Tuesday, 13 December 2011



1)    Brown skin chickpeas – 250 gm.

2)    Coconut – ½
3)    Dry hot red chilies – 5 Nos.
4)    Urad dal (split black gram lentils) – 1 teaspoon
5)    Coriander seeds – 2 teaspoons
6)    Coconut oil – 1 tablespoon
7)    Mustard seeds – ½ teaspoon
8)    Tender curry leaves – 2 sprigs
9)    Salt – 1 teaspoon

To Cook:
Soak the brown skin chickpeas in water overnight. Wash and drain. Put the chickpeas together with double their volume of water into a pressure cooker. As soon as you hear the third whistle, turn down the heat and continue to cook for 5 minutes. Switch off the heat and let cool naturally. Grate the coconut. Break the red chilies each into two pieces.
Set a small pan on low heat. Pour in a teaspoon of coconut oil. Tip in the urad dal. As soon as it starts to turn a light brown, add the coriander seeds. Stir once and put in the broken red chilies. Stir for 10 seconds and switch off the heat. Put the grated coconut together with the contents of the pan into the food processor.
When the cooker is cool enough to open, take out a tablespoon of the cooked chickpeas and put them into the food processor.
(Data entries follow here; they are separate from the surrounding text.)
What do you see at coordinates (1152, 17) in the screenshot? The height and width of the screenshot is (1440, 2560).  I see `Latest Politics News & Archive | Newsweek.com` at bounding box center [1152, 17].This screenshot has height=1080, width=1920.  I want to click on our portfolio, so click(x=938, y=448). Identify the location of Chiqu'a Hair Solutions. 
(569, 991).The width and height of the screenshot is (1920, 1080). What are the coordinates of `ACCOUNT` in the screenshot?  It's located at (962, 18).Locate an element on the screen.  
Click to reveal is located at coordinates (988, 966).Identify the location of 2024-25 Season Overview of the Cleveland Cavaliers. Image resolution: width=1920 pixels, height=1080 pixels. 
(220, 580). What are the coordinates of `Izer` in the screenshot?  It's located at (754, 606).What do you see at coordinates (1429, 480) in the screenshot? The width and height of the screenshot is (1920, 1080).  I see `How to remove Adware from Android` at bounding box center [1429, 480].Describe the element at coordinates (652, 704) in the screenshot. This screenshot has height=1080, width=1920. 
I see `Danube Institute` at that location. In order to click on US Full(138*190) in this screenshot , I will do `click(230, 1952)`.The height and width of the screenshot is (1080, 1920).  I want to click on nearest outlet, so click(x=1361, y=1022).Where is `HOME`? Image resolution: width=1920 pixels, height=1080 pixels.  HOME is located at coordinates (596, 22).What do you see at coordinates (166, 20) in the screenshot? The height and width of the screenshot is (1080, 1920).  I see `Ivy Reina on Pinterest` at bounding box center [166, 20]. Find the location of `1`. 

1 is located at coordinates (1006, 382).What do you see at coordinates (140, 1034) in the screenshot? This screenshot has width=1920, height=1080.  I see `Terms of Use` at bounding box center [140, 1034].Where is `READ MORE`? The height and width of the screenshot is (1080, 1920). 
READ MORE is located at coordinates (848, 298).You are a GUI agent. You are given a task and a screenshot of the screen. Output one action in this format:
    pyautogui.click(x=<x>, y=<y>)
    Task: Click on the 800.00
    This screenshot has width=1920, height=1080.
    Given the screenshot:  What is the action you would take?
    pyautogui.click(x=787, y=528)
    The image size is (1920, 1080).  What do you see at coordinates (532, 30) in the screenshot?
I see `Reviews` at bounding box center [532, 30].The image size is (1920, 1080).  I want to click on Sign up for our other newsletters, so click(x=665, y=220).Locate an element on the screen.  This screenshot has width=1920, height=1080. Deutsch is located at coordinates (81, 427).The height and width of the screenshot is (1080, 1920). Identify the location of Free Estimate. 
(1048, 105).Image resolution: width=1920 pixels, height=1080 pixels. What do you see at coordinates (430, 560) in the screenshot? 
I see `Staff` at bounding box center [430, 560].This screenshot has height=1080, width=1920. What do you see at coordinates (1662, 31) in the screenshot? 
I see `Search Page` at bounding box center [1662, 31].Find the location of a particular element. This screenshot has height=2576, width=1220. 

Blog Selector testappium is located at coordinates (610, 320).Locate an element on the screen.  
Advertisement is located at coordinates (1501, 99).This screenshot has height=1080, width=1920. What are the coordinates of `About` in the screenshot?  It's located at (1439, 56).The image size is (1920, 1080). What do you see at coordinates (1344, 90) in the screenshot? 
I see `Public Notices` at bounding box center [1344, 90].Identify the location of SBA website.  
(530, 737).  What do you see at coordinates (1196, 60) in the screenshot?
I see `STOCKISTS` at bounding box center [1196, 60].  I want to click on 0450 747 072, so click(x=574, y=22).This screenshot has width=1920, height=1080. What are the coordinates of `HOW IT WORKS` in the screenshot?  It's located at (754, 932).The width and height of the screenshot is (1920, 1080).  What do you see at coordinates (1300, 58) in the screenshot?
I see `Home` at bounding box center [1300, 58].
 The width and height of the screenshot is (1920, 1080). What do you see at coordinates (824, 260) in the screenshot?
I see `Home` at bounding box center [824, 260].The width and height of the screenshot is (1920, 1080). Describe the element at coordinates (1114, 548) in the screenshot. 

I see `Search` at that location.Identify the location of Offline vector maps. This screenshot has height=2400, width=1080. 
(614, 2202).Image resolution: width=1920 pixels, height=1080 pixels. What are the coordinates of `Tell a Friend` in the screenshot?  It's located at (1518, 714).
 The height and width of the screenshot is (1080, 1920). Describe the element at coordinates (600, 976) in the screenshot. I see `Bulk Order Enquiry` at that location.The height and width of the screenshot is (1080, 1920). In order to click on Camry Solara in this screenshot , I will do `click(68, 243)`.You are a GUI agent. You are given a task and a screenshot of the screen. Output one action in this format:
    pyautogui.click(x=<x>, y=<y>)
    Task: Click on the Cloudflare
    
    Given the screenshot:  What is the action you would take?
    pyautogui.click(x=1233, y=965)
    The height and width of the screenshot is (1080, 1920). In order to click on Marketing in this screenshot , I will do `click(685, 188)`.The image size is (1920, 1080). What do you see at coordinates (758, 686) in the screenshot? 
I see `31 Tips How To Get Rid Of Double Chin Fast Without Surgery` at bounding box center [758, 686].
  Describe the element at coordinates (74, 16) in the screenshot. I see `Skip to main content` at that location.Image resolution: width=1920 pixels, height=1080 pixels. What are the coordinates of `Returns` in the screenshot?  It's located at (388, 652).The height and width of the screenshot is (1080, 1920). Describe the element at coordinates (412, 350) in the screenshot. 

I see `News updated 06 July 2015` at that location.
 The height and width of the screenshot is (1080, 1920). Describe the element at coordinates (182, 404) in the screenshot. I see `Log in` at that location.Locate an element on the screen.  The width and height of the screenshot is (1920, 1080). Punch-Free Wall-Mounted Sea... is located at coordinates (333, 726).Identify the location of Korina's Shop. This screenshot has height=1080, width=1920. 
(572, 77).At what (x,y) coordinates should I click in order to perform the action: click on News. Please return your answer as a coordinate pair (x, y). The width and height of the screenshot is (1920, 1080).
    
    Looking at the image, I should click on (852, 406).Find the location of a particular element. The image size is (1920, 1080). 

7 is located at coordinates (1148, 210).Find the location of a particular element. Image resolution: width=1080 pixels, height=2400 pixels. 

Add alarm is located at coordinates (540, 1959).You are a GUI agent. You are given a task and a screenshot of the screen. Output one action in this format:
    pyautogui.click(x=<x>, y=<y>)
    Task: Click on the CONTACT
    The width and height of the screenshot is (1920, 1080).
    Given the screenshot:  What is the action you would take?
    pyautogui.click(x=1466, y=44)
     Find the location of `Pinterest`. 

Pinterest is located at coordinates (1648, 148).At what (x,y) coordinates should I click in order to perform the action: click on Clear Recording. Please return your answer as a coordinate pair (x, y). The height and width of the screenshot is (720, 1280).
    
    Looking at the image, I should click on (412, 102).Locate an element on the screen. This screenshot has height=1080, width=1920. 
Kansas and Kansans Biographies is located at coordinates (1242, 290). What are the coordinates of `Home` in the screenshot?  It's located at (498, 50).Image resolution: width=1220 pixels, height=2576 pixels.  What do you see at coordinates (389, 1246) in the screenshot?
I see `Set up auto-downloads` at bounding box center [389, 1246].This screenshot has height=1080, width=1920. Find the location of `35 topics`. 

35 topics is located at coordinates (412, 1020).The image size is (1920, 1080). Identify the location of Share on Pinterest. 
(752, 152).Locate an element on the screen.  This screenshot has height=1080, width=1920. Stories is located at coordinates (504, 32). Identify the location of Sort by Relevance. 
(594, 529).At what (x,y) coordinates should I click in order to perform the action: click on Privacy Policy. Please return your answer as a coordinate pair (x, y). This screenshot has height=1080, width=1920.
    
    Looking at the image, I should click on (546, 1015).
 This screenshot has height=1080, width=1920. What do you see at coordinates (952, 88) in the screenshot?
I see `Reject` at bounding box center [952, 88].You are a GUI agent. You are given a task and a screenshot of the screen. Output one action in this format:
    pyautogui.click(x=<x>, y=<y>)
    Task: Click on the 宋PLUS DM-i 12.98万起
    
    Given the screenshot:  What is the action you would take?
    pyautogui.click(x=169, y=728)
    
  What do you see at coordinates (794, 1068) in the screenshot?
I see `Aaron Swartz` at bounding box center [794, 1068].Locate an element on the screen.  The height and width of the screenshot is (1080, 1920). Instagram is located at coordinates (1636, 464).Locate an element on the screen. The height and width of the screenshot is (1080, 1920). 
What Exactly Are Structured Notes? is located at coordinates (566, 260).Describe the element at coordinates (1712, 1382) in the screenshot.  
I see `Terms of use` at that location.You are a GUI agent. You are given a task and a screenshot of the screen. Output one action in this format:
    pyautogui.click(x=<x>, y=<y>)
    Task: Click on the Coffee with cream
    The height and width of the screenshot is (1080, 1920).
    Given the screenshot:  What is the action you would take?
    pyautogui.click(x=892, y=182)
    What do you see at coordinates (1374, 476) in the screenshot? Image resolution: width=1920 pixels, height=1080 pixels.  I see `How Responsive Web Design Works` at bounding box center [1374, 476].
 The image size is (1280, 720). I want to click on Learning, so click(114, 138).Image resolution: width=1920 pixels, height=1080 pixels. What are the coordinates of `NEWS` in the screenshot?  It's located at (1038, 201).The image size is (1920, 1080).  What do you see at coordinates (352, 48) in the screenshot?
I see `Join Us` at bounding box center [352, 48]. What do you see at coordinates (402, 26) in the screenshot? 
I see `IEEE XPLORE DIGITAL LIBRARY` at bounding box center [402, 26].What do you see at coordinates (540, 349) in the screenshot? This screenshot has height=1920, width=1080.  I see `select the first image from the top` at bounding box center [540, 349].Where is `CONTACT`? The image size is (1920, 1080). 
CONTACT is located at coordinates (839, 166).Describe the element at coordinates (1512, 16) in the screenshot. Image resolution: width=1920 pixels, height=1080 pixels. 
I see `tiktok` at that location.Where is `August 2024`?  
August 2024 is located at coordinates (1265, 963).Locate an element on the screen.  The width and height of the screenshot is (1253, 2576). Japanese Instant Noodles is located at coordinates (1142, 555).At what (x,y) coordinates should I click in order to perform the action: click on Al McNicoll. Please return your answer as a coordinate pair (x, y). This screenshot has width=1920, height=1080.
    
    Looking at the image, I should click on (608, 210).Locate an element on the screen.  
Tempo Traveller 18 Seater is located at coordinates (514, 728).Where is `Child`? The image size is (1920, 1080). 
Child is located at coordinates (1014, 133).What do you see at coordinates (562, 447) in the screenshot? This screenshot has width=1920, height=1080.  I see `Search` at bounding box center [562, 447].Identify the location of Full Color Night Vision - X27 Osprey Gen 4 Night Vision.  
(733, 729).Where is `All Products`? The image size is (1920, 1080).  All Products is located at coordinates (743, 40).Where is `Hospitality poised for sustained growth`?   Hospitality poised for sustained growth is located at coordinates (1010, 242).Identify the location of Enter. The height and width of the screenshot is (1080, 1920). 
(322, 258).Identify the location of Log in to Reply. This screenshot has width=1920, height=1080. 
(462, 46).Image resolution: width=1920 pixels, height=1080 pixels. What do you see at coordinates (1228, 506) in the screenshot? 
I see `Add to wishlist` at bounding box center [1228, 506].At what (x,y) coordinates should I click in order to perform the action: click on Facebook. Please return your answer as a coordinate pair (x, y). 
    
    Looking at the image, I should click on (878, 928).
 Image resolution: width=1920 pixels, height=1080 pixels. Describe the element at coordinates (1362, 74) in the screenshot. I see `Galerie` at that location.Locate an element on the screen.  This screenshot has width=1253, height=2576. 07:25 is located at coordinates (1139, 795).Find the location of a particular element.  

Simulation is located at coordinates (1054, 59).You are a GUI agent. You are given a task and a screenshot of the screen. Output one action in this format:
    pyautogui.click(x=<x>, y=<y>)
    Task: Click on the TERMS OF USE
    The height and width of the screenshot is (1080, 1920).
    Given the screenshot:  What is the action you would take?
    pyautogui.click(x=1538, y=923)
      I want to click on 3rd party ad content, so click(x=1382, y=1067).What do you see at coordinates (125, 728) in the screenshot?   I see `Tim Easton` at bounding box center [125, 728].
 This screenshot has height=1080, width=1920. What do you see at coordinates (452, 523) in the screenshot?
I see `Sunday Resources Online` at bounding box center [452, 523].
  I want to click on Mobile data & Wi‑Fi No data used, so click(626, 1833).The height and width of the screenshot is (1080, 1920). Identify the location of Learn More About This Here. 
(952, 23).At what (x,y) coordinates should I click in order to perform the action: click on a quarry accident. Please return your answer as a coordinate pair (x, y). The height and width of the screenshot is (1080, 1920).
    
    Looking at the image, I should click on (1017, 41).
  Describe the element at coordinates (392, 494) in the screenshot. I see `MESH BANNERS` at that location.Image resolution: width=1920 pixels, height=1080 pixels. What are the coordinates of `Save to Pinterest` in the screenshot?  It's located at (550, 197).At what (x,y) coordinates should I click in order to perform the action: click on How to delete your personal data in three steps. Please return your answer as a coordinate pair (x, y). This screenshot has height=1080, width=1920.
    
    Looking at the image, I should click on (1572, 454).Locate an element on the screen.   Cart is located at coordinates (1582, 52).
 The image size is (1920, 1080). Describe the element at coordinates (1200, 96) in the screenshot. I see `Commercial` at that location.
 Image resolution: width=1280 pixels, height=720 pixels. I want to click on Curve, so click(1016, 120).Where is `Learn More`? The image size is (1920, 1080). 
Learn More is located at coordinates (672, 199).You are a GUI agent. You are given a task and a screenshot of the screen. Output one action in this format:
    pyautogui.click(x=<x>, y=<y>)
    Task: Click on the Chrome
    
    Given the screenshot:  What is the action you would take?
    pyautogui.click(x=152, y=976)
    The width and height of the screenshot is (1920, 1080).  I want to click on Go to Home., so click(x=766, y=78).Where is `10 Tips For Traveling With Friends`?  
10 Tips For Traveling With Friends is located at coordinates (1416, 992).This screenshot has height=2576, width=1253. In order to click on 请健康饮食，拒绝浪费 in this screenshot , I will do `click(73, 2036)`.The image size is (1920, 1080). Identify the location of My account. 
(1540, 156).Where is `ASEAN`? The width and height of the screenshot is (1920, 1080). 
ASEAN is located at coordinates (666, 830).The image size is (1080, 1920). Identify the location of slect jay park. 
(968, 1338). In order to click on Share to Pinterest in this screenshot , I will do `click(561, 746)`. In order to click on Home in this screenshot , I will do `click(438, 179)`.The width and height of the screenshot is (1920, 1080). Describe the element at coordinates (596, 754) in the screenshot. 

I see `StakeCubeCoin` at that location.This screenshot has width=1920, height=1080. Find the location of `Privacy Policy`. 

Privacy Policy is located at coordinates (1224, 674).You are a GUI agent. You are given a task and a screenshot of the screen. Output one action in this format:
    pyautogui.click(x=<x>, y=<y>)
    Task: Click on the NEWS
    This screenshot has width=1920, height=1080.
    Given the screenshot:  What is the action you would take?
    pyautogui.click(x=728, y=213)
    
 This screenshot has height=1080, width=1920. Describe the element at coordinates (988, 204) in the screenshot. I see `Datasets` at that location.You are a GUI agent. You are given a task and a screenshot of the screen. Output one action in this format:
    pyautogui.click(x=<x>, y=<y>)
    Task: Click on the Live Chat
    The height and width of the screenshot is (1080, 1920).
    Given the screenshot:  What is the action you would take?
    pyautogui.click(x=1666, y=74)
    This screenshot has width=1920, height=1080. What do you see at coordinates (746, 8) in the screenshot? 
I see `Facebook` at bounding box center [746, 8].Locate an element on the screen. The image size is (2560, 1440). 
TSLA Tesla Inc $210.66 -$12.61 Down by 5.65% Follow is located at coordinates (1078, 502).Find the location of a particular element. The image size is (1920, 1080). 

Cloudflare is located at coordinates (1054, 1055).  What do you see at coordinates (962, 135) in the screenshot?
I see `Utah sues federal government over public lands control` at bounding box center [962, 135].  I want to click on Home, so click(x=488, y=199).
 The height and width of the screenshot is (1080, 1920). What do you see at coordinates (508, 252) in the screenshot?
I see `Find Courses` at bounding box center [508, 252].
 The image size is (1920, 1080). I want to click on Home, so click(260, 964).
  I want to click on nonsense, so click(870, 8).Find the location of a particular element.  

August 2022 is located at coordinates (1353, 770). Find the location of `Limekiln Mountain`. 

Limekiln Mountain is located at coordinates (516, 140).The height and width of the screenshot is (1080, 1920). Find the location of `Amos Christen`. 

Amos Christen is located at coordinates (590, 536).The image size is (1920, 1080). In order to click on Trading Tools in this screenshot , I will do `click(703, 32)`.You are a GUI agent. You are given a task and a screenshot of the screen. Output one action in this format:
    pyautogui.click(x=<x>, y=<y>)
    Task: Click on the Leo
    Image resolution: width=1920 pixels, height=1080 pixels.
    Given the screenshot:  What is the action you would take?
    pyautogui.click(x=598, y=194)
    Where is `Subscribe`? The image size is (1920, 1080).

Pour in 2 tablespoons of the chickpea stock and grind to fine paste.
Set a wok on high heat. Pour in the remaining coconut oil and throw in the mustard seeds. As soon as the mustard seeds are about to finish crackling, tip in the chickpeas along with their stock. Add the ground paste and the salt. Stir occasionally and let the excess stock boil away.
When the stock is just about to dry up, taste the chickpeas. Add more salt of required when all the water has evaporated, switch off the heat. Your munchy chénà sukké is ready to serve. Enjoy as a side dish to rice or eat it just by itself as a protein rich dish.